Walked out past the point last night, the weather was actually really nice, cold and clear out there although a red line through the sun (the sun’s crutch) means bad weather from what I know. Still it was a spectacular sunset on the northwest passage.
We also watched a polar bear sport hunt video from some guys that came up in 2008. I have to say that until watching that I was probably fine with polar bear hunting but now, I’m not so sure. The hunt is pretty much finding tracks and then chasing down the bear until its exhausted and shooting it. While its not my style, I could accept that (I guess) but the sport hunter is really what got to me.
In the first part of the video, he talks about the respect for polar bears and the importance of the hunt. He talks about the Inuit superstition that bears can hear us so its important not to talk too much about them – I prefer the version where they read your thoughts though, since I talk about bears a lot and still have pretty good luck.
Anyway, this guy tags along with his guides for the trip, they find the bear and chase it down and then he steps off the komatik and shoots it with his bow. He kills it with a couple shots and then starts jumping up and down and cheering, he flops down and starts doing fuckin’ snowangels on the sea ice. I’ve never seen so much disrespect for wildlife from one person… including the crazy russian tourists that come through Churchill once in a while! Oh well.

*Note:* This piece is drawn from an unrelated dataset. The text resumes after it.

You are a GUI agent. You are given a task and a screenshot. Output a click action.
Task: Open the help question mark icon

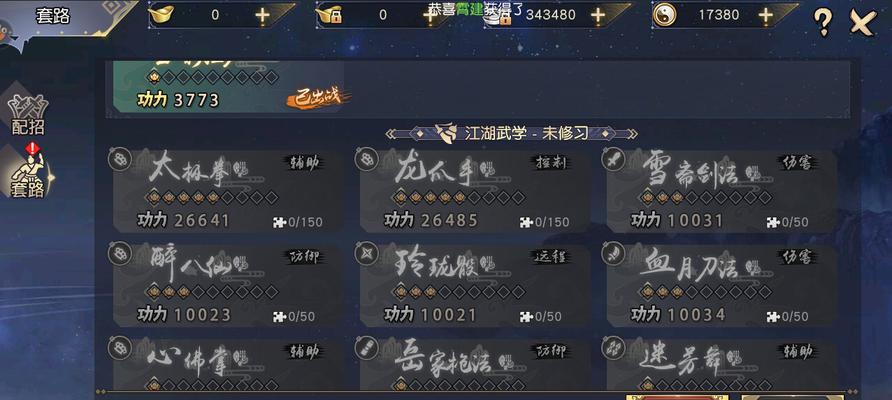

The good news is that there is only one sports hunter looking for bears on this side of the arctic this year. When prices for bear skins were low, only a handful of locals hunted bears up here. Now that they are high, more people want in… plus somehow a grolar bear (polar grizzly hybrid) doesn’t classify as a polar bear so doesn’t count against the quota – a loophole I think we should probably change!
I probably have to show that we can find a bear without chasing it before I can convince folks that photography and tourism is a real option over here. So far, one of the elders laughed at me and shook his head, ‘Pictures? Bears aren’t for pictures, they’re for shooting!’ The good thing is it seems like there are a few people interested in tourism here. Baby steps I guess, ha.
Anyway, enough about that, we’ll see what’s out there – lots of seals and pressure ridges and hopefully a bear or two. Roland, my main guide is just having some breakfast and David’s sleds are waiting on Queen’s Bay with our gas I was scanning the horizon last night around 11pm and it sure looked like one was walking around way, way out there, flickering in the horizon’s mirage… lots of snow covering tracks right now. Probably the best thing for us is a day or two of blizzard and then sun. The bears hate blizzards (and so do we) but they like to get up and run around afterwards – and make lots of tracks. Wish us luck.
I left a couple blogs to be posted later but hopefully, I won’t be back online until May…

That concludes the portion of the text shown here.